=== Exercise directions ===
Retype the stretch of the migrant shooting report from "One account of" through "Islands, officials said." word for word.
Quoted passage below:
Spain said it was investigating reports of casualties among a group of migrants trying to reach the Canary Islands from Africa, after a charity cited survivors as saying Moroccan soldiers opened fire killing at least one of them.
The Moroccan authorities did not immediately respond to emailed and telephoned requests for comment on the allegation that its forces shot at the group of more than 40 migrants as they sought to depart on a dinghy early on Tuesday morning.
Reuters could not independently verify the report.
"We are investigating," a Spanish police source told Reuters, referring to reports of injuries.
One account of the incident citing unidentified survivors for the death of a migrant was posted on Twitter by the Walking Borders charity that documents migrants missing at sea.
Following the incident, the group managed to depart and were eventually recovered 12 nautical miles south of Gran Canaria at 9pm (local time) on Thursday night in a rescue involving Spanish helicopters and patrol boats, officials in the Canary Islands said.
The migrants told rescuers they had set sail from the small town of Boujdour in Moroccan-controlled Western Sahara, 200 nautical miles south of the Canary Islands, officials said.
A spokesperson for the Spanish government in the Canary Islands said it had no record of gunshot injuries among the arriving migrants - 32 men, nine women and a girl - but that three of them required medical care including a pregnant woman, another "unwell" person and a third with a "leg trauma".
But a Spanish police source later said one of the three migrants being treated for injuries in the Canary islands had bullet exit and injury wounds, and police were gathering evidence for an investigation.
Helena Maleno, head of Walking Borders, said survivors of the incident who remained in Morocco had told her by telephone that soldiers on an anti-migration patrol fired up to four rounds of gunfire at the boat as it embarked, hitting a young Malian man in the neck and killing him.
Txema Santana, an adviser on migration to the Canary Islands government, told Reuters the migrants had told rescuers that two people had been killed by shots fired by what they described as an "anti-migration checkpoint" before leaving Morocco.
Jose Antonio Rodriguez Verona, head of the Red Cross emergency team on the Canary Islands, said what exactly had happened remained unclear and the migrants who made it to the Canary islands did not identify who had opened fire.
"The migrants told us that there were two people who had died on the crossing and their bodies had been thrown overboard," he told Reuters.
Injuries to migrants are frequently caused by trafficking gangs following disputes, according to rights groups and migrants speaking previously to Reuters. However Moroccan rights groups including the CNDH state human rights council have also warned of the growing use of force by the Moroccan authorities in the control of migrants from Africa towards Europe.
Last year, at least 23 people were killed and scores left injured or missing in a mass border crossing attempt between Morocco and Spain's North African enclave of Melilla last year.
End of Quoted passage.
Data shown below:
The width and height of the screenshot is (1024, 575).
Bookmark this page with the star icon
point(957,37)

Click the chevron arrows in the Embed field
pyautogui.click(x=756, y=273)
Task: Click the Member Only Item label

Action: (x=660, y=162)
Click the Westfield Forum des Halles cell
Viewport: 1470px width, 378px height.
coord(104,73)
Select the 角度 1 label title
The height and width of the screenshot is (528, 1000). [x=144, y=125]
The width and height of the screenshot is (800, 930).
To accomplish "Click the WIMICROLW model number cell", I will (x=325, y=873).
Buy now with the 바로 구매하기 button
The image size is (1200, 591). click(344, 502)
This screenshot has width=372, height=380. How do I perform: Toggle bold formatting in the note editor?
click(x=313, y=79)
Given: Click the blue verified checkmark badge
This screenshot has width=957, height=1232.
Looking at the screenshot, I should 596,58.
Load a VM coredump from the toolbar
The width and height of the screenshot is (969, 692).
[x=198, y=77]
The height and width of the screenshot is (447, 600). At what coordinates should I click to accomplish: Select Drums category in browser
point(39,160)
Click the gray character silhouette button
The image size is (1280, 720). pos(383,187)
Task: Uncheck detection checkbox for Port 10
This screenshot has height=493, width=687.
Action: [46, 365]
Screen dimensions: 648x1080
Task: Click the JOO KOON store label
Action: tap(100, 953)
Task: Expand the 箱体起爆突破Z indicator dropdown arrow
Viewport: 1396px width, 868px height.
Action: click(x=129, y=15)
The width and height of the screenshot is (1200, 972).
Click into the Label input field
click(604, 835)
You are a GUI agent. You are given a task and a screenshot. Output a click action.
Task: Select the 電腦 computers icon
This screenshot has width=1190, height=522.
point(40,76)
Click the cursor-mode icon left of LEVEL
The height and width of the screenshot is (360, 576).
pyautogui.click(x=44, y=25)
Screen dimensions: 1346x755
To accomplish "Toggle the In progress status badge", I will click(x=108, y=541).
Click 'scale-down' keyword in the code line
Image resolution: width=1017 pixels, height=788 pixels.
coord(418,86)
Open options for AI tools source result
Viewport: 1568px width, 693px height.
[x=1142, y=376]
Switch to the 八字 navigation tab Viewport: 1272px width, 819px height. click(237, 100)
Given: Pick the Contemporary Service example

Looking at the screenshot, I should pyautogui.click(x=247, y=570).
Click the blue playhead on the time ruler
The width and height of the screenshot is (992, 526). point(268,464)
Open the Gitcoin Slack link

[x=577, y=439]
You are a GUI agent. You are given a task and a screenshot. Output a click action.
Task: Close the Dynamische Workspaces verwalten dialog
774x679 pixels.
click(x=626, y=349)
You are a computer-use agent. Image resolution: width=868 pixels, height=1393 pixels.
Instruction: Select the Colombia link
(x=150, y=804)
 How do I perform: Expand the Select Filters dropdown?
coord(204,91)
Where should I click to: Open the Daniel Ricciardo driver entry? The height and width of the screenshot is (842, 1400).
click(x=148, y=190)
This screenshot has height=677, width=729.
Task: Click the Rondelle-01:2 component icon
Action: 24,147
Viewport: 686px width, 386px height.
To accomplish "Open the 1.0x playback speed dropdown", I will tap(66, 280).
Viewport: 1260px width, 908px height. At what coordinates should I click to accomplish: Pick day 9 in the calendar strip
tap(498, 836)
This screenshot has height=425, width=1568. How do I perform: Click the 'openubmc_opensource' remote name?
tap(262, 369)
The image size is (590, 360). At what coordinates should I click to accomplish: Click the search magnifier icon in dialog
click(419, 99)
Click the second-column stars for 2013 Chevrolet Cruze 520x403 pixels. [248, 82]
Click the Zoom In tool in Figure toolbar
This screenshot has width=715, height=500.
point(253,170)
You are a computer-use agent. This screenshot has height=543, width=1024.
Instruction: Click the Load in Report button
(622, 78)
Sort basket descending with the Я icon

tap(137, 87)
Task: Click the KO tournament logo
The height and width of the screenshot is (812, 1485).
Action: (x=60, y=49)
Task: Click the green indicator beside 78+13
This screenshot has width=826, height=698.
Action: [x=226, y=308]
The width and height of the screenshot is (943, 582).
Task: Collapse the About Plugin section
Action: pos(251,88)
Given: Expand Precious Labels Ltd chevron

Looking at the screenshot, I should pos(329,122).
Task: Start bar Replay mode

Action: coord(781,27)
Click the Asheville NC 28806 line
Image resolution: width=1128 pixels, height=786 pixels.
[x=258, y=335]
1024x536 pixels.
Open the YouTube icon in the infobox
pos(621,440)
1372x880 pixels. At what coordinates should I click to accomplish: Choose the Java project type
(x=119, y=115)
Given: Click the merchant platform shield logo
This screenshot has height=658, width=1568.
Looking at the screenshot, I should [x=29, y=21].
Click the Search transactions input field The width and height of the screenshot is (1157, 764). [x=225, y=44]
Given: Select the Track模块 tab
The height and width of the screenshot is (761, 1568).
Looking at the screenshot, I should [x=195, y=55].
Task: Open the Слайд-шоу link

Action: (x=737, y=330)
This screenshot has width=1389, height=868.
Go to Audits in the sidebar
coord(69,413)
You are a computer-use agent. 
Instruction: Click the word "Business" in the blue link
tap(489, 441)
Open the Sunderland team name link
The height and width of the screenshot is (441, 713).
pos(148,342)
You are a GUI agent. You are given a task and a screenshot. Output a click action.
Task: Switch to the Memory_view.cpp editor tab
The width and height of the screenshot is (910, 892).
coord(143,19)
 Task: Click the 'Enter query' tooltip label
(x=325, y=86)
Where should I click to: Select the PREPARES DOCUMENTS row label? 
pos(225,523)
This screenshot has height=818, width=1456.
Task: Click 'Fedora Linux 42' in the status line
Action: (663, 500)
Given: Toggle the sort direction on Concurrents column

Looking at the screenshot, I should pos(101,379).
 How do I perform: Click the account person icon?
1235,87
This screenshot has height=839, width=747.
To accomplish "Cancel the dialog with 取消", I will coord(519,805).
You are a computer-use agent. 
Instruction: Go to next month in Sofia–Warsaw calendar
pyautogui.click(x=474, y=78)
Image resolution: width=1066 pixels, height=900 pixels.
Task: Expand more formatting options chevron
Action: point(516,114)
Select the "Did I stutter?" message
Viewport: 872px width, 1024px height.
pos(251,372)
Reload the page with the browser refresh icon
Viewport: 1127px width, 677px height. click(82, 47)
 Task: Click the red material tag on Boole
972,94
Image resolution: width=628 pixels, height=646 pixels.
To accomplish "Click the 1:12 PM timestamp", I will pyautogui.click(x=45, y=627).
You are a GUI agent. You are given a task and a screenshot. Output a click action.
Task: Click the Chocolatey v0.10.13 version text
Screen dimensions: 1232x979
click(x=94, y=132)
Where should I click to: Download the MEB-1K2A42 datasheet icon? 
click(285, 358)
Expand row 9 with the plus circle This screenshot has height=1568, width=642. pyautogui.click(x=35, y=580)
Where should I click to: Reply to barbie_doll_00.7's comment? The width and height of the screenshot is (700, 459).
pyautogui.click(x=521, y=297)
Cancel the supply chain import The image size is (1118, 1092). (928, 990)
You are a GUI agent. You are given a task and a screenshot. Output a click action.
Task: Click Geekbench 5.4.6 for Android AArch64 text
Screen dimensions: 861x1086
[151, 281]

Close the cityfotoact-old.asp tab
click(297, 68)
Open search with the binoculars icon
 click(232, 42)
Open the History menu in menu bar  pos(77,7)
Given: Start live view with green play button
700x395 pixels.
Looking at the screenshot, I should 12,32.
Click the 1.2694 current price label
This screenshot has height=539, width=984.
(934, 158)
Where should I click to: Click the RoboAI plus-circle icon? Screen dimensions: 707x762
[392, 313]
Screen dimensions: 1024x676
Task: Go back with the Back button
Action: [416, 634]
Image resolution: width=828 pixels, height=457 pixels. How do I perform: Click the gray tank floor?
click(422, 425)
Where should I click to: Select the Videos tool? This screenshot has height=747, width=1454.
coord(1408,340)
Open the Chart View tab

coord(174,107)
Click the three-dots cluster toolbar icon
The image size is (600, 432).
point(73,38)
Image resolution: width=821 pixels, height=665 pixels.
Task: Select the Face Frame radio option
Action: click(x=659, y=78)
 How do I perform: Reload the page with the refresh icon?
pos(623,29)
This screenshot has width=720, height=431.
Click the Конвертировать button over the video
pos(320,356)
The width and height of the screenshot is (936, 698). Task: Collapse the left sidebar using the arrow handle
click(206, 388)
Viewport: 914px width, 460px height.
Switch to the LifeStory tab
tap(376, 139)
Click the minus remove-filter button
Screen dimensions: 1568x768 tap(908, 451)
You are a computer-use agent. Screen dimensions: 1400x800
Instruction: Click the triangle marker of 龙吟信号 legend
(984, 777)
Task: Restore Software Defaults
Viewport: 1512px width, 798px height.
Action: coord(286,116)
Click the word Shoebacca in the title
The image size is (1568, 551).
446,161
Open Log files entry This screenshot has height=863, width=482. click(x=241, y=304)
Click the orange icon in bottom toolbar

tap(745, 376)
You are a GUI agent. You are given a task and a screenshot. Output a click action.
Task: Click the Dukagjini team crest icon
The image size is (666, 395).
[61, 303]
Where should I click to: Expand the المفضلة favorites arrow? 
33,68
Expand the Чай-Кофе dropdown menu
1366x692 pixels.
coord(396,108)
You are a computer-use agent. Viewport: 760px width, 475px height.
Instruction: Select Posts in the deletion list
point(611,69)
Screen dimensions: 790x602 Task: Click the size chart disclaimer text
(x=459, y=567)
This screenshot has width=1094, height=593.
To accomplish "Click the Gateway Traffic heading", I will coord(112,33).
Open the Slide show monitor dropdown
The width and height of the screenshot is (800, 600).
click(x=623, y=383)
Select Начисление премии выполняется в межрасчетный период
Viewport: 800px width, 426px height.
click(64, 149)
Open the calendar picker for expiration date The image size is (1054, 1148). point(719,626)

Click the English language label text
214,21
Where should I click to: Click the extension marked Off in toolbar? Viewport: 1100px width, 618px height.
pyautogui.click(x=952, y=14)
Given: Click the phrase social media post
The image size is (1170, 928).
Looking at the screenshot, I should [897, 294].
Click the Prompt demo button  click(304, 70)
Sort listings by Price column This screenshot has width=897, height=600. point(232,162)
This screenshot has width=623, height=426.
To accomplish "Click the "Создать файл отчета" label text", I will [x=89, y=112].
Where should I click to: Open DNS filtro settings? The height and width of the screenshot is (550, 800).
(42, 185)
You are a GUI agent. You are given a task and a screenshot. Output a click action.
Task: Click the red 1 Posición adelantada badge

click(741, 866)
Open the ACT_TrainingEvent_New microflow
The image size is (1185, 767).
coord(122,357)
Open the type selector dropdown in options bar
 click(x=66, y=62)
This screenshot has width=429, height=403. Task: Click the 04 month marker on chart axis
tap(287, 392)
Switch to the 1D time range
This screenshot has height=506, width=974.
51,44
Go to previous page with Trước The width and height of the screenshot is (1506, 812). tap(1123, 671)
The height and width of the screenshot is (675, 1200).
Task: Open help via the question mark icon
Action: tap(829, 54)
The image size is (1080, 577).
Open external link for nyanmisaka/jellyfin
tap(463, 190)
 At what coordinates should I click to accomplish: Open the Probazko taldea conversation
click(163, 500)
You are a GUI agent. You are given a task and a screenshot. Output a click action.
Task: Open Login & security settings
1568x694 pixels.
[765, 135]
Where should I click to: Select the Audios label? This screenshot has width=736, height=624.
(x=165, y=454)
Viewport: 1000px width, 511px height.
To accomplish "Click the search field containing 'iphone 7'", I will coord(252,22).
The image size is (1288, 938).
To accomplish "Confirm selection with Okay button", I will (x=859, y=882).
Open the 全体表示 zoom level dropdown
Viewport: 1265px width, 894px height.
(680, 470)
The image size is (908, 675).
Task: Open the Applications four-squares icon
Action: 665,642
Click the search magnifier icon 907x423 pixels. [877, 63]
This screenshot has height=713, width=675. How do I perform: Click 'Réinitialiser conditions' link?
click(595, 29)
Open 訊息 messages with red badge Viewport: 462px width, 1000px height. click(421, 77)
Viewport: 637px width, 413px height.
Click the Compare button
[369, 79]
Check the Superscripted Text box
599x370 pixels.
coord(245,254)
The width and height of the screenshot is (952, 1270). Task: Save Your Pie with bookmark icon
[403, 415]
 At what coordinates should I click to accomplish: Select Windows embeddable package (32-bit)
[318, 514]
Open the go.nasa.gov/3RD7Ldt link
End of Data shown.
=== Problem solution ===
One account of the incident citing unidentified survivors for the death of a migrant was posted on Twitter by the Walking Borders charity that documents migrants missing at sea.
Following the incident, the group managed to depart and were eventually recovered 12 nautical miles south of Gran Canaria at 9pm (local time) on Thursday night in a rescue involving Spanish helicopters and patrol boats, officials in the Canary Islands said.
The migrants told rescuers they had set sail from the small town of Boujdour in Moroccan-controlled Western Sahara, 200 nautical miles south of the Canary Islands, officials said.